# [Exercise details]
Copy out the listing word for word, from its very start through the line containing "pos(347,56)", including that line. Leave the pictures out.

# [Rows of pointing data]
((
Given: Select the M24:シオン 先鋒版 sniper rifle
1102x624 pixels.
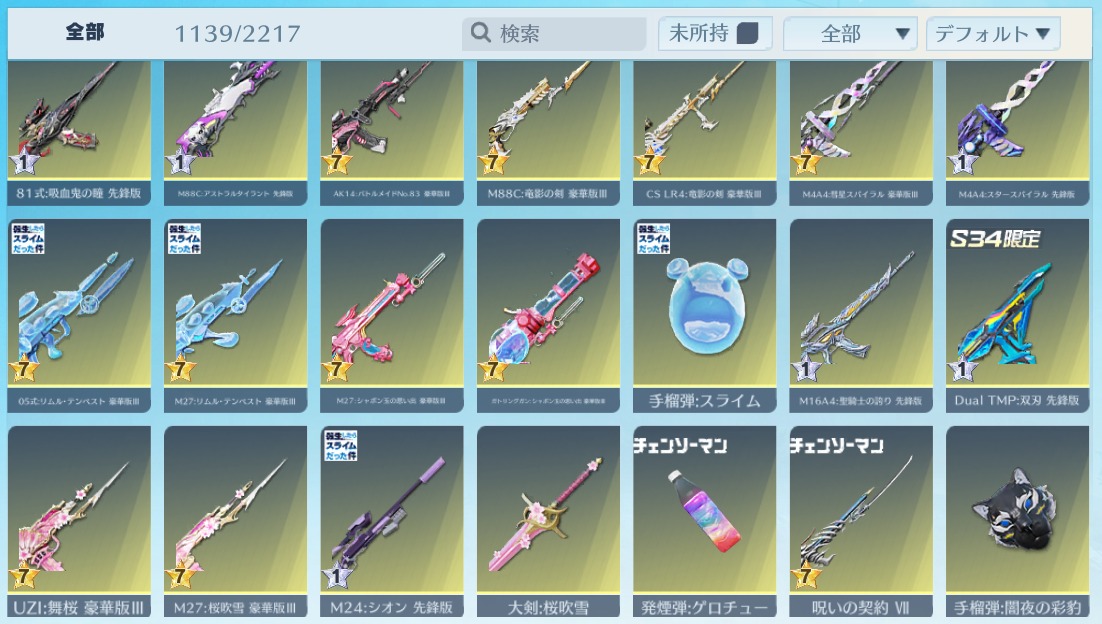Looking at the screenshot, I should pos(391,521).
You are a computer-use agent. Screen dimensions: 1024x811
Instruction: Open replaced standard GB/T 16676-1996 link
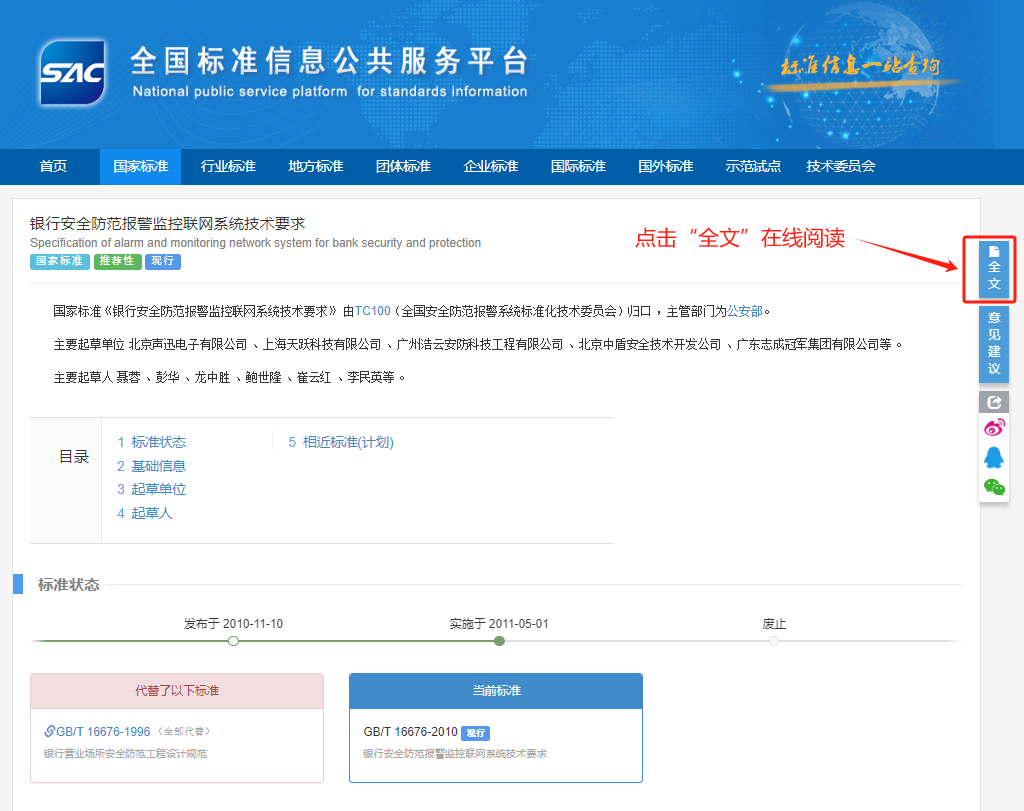[x=103, y=731]
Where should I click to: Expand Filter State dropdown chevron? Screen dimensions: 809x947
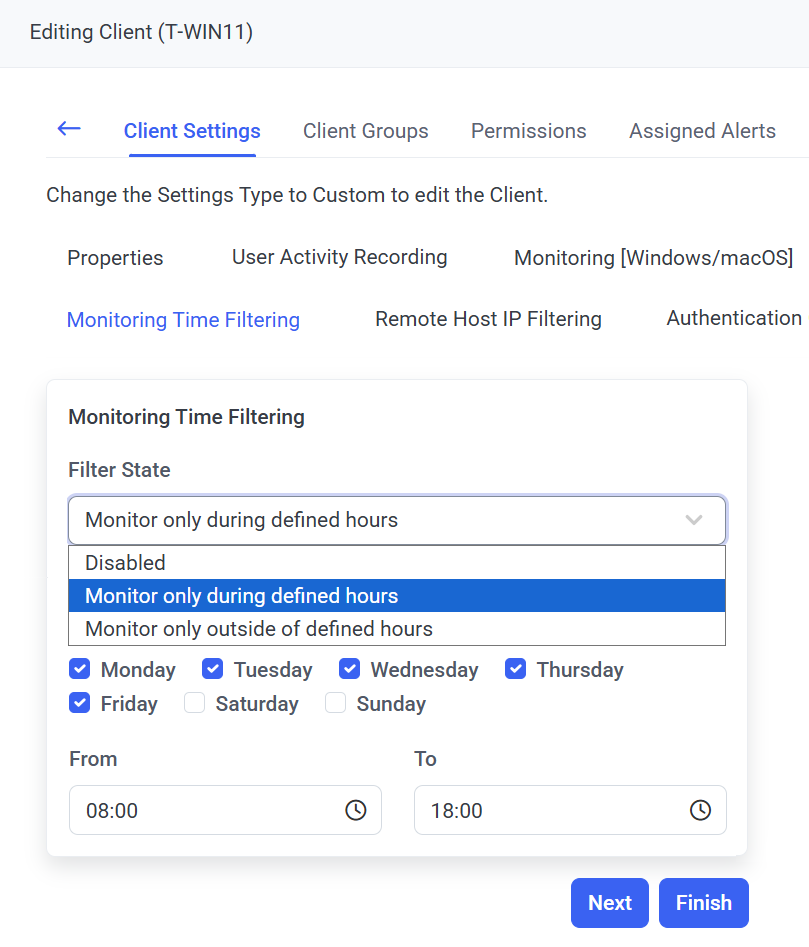694,520

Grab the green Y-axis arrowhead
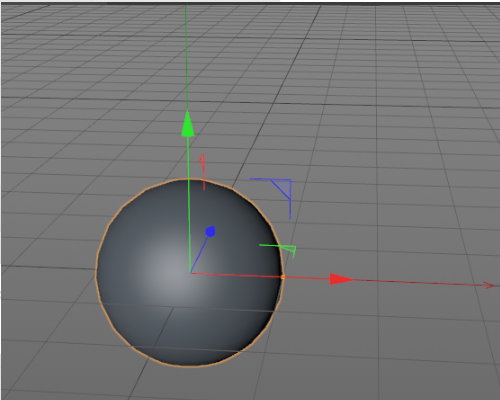click(188, 124)
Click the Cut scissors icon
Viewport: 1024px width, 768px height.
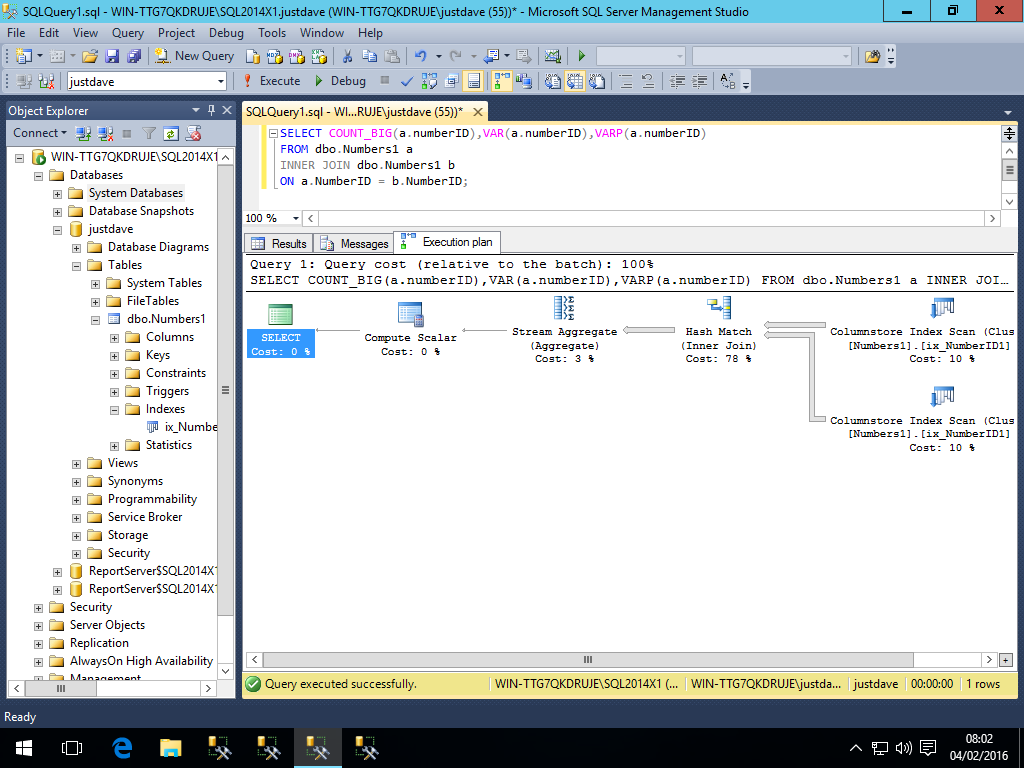pos(347,56)
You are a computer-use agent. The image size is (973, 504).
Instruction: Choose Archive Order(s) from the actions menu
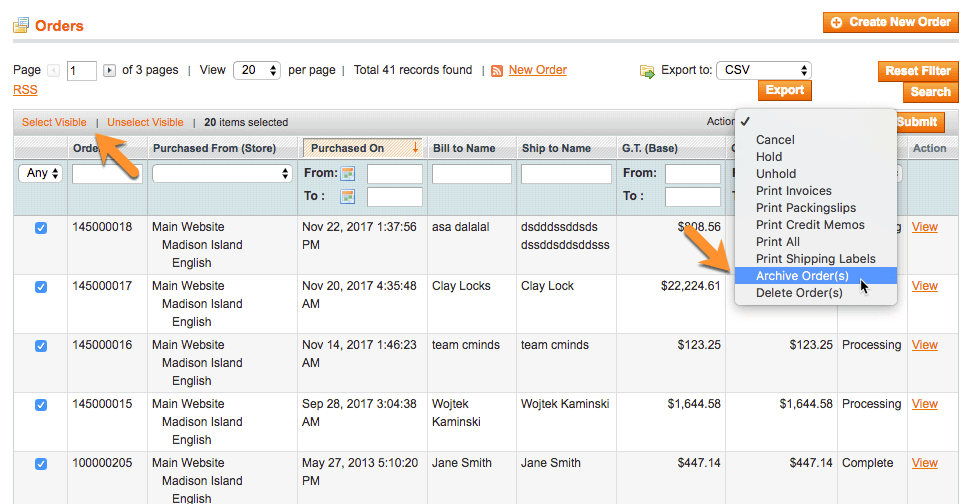(802, 276)
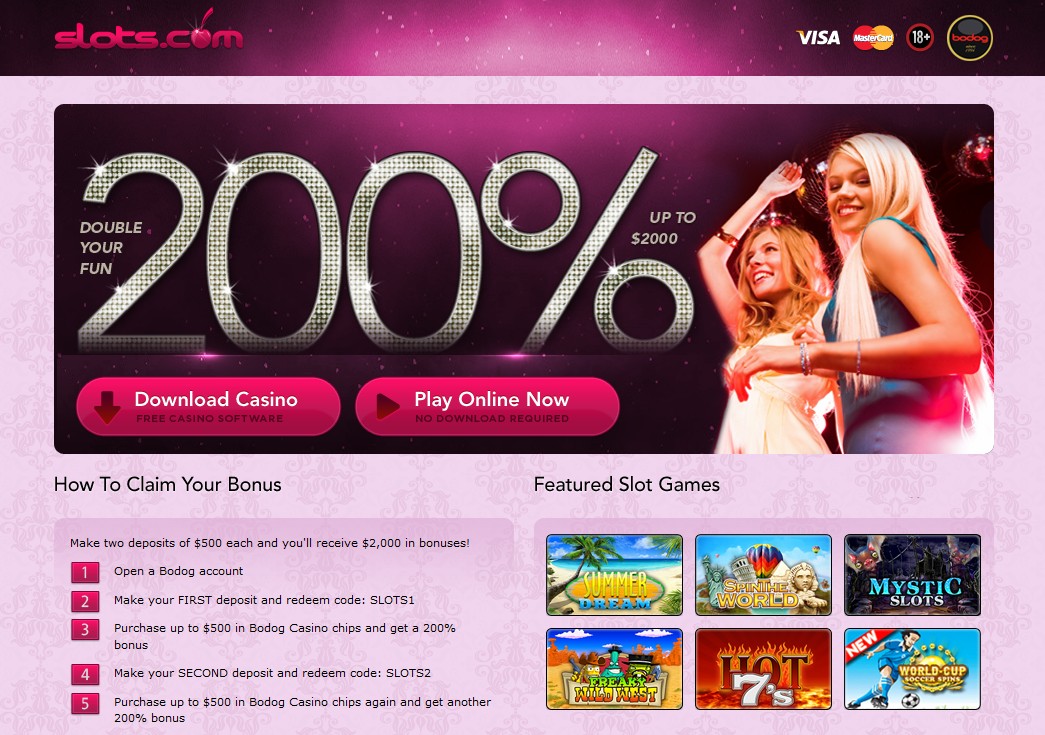Screen dimensions: 1045x735
Task: Open the Hot 7's slot game
Action: 763,668

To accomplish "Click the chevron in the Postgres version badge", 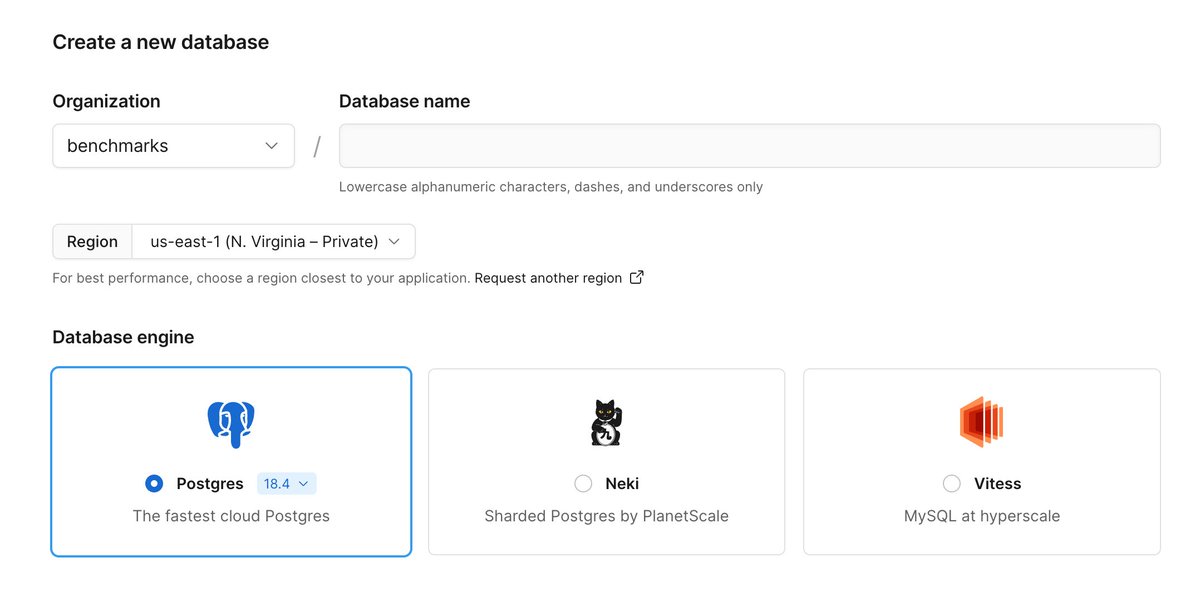I will (303, 484).
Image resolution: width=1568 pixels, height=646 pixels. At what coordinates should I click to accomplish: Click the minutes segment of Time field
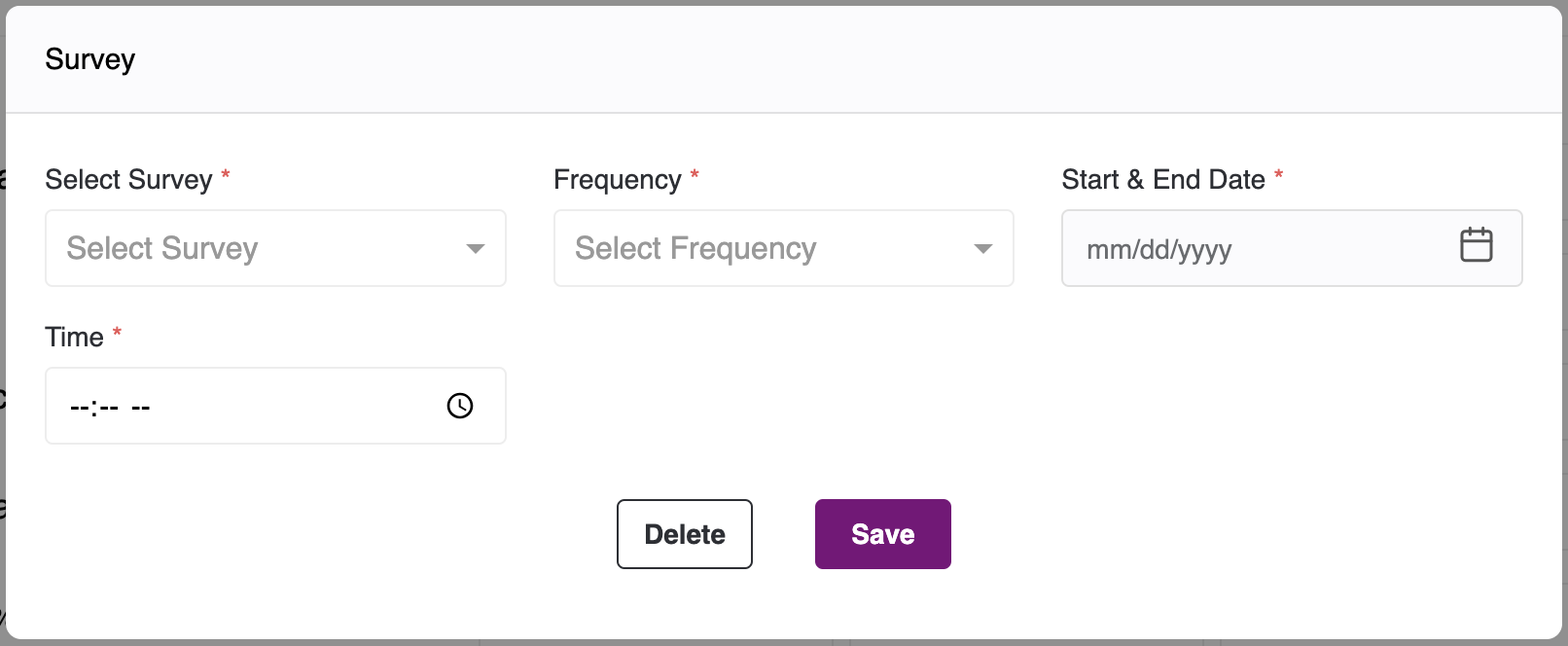tap(108, 408)
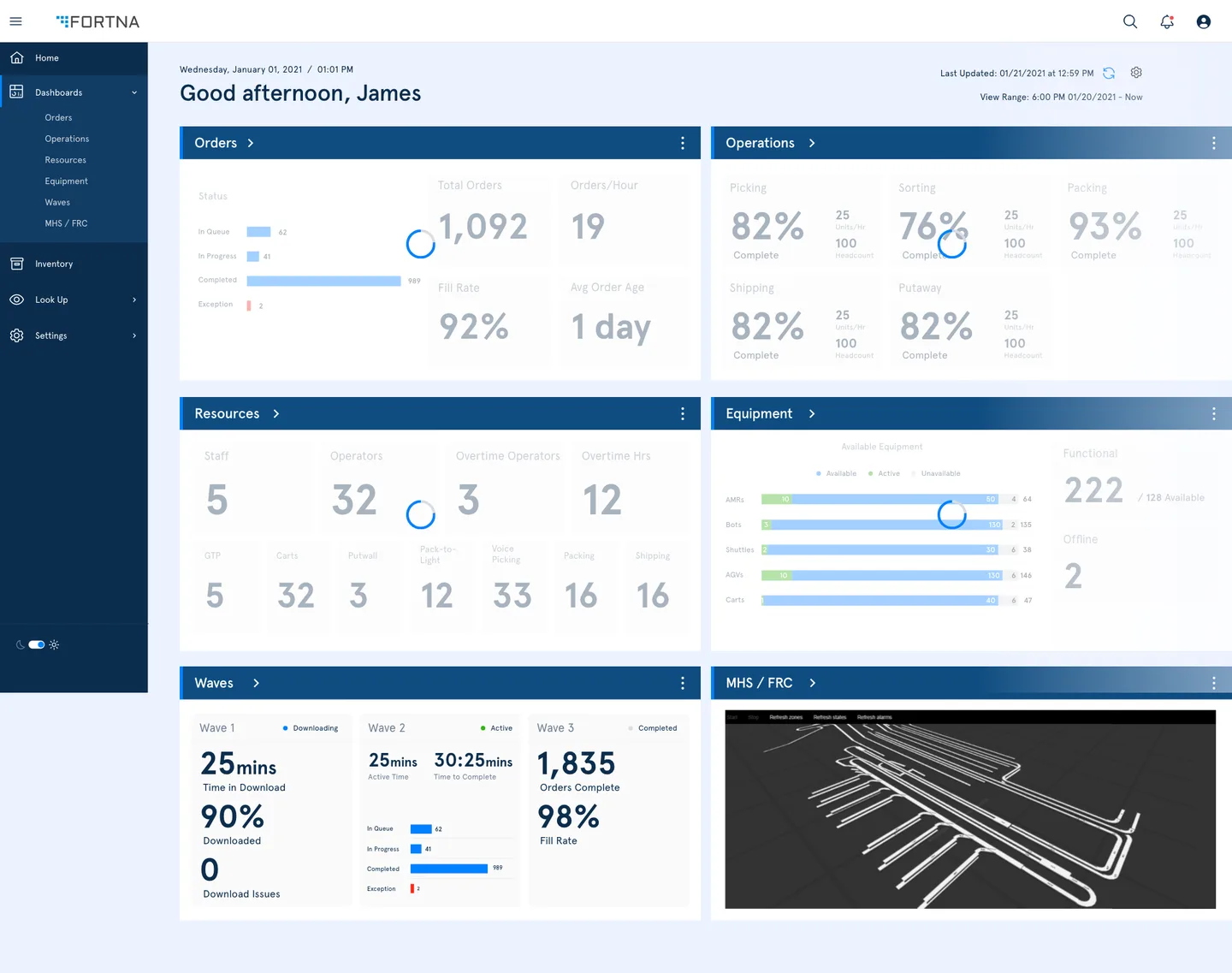Open the Resources panel title link
This screenshot has width=1232, height=973.
228,413
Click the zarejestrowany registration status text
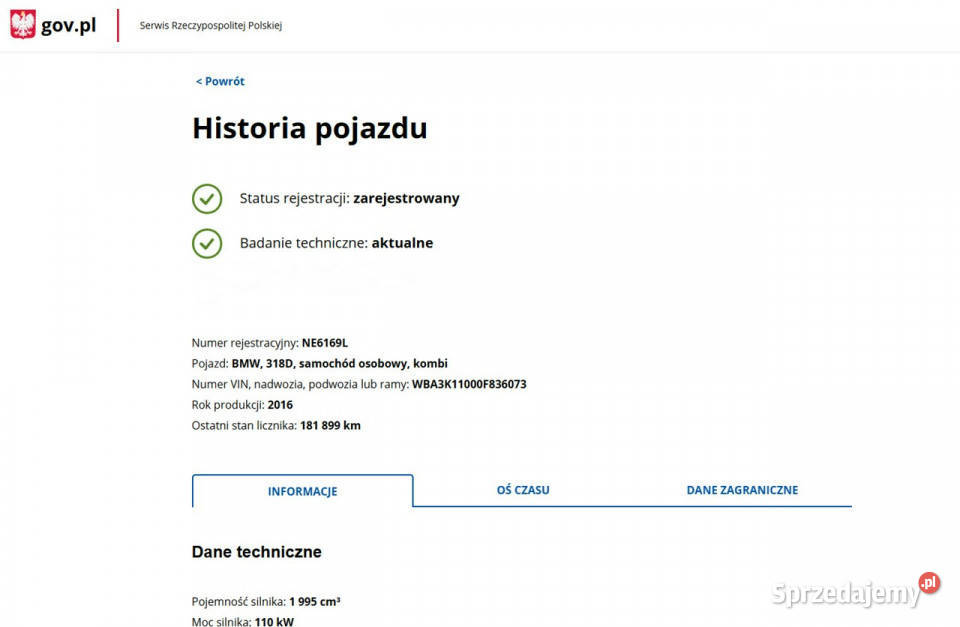The height and width of the screenshot is (627, 960). click(406, 199)

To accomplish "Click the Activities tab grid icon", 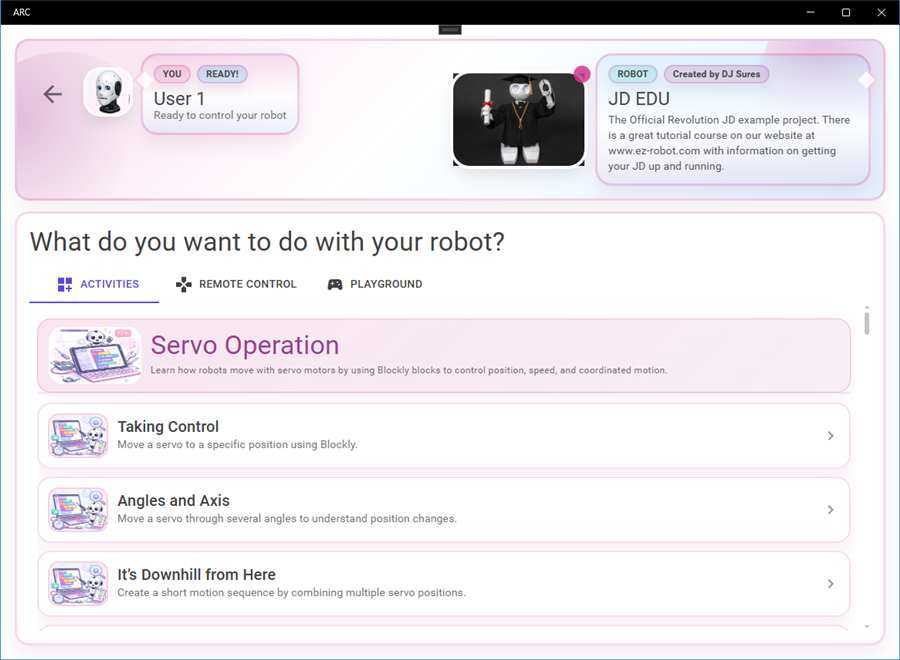I will pyautogui.click(x=65, y=285).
))
# [Final result]
Given: Select the M24:シオン 先鋒版 sniper rifle
1102x624 pixels.
Looking at the screenshot, I should pos(391,521).
You are a computer-use agent. Screen dimensions: 1024x811
Instruction: Open replaced standard GB/T 16676-1996 link
[x=103, y=731]
Where should I click to: Expand Filter State dropdown chevron? Screen dimensions: 809x947
694,520

Grab the green Y-axis arrowhead
click(188, 124)
Click the Cut scissors icon
Viewport: 1024px width, 768px height.
pos(347,56)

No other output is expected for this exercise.